Nostrils two pairs, more or less within the mouth; limbs with an axial skeleton. Lungs and gills. Skeleton notochordal. No branchiostegals.[38]
First Family—Sirenidæ.
Caudal fin diphycercal; no gular plates; scales cycloid. A pair of molars, above and below, and one pair of vomerine teeth.
Lepidosiren.—Body eel-shaped, with one continuous vertical fin. Limbs reduced to cylindrical filaments, without fringe. Vomerine teeth conical, pointed. Each dental lamina or molar with strong cusps, supported by vertical ridges. No external branchial appendages; five branchial arches, with four intervening clefts. Conus arteriosus with two longitudinal valves. Ovaries closed sacs.
One species only is known from the system of the River Amazons (L. paradoxa). It must be very locally distributed, as but a few specimens have been brought to Europe, and all recent endeavours to obtain others have been unsuccessful. Natterer, by whom this most interesting fish was discovered, states that he obtained two specimens, one on the Madeira River, near Borba; the other in a backwater of the Amazons, above Villa Nova. The natives of the former place called it Carámurú, and considered it very scarce. The larger individual was nearly four feet long. It is said to produce a sound not unlike that of a cat, and to feed on the roots of mandioca and other vegetables. But, to judge from the dentition, this fish is much more likely to be carnivorous, like the following. It is one of the greatest desiderata of Natural History Collections.

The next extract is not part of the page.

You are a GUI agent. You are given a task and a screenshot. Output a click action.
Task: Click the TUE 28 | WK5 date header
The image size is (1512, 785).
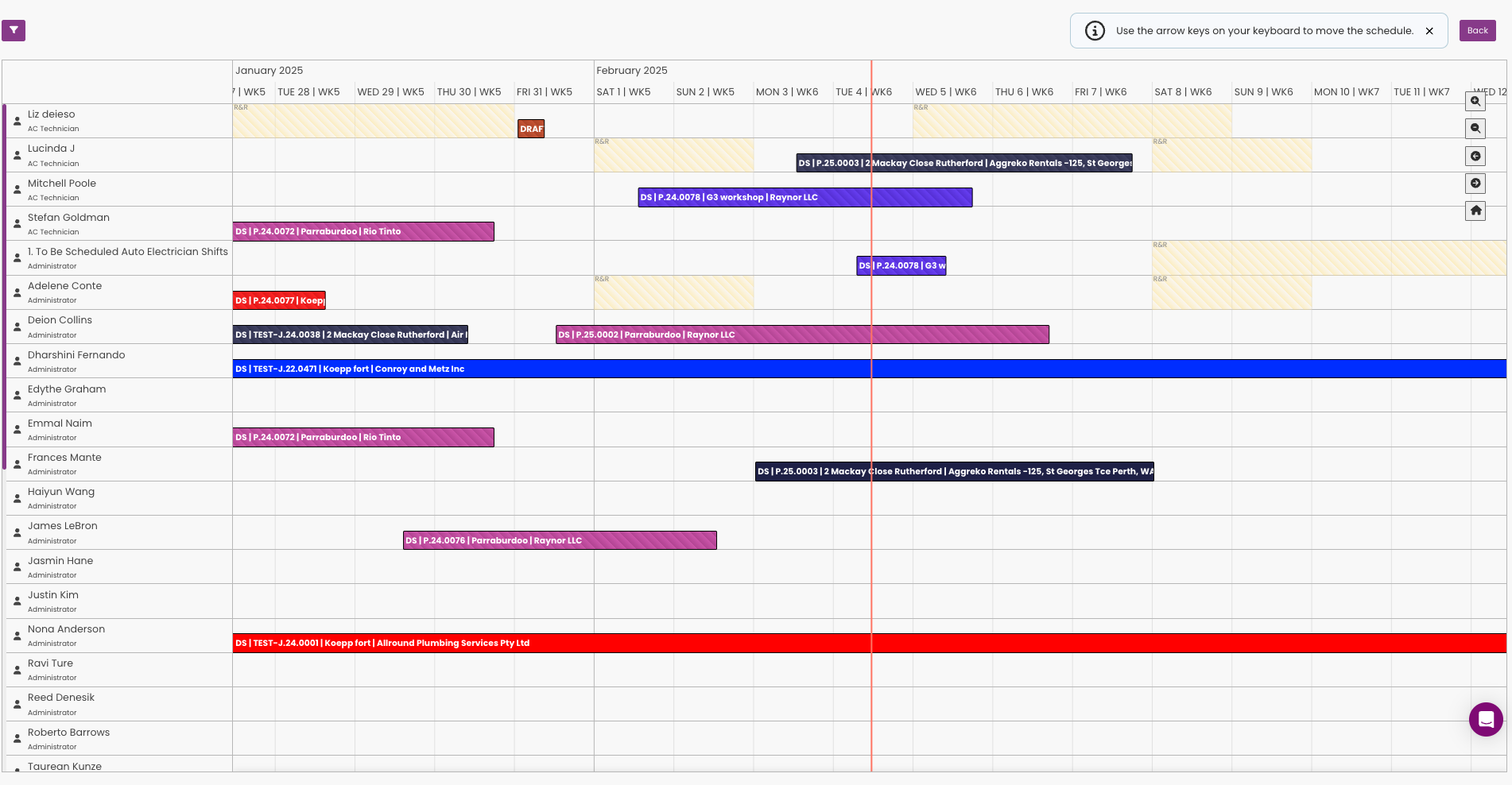point(308,92)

[Natterer, “Annalen des Wiener Museum’s,” 1839, ii.; Bischoff. “Annales des Sciences Naturelles,” 1840. xiv.]
Protopterus.—Very similar in the general form of the body and dentition to Lepidosiren. Pectoral and ventral filaments with a fringe containing rays. Three small branchial appendages above the small gill-opening; six branchial arches, with five intervening clefts. Conus arteriosus with two longitudinal valves. Ovaries closed sacs.
Protopterus annectens is the “Lepidosiren” which is commonly found in Zoological collections. It is usually imported from the west coast of Africa, where it abounds in many localities; but it is spread over the whole of tropical Africa, and forms in many districts of the central parts a regular article of food.
Fig. 138.—Protopterus annectens. g, Branchial filaments; v, vent.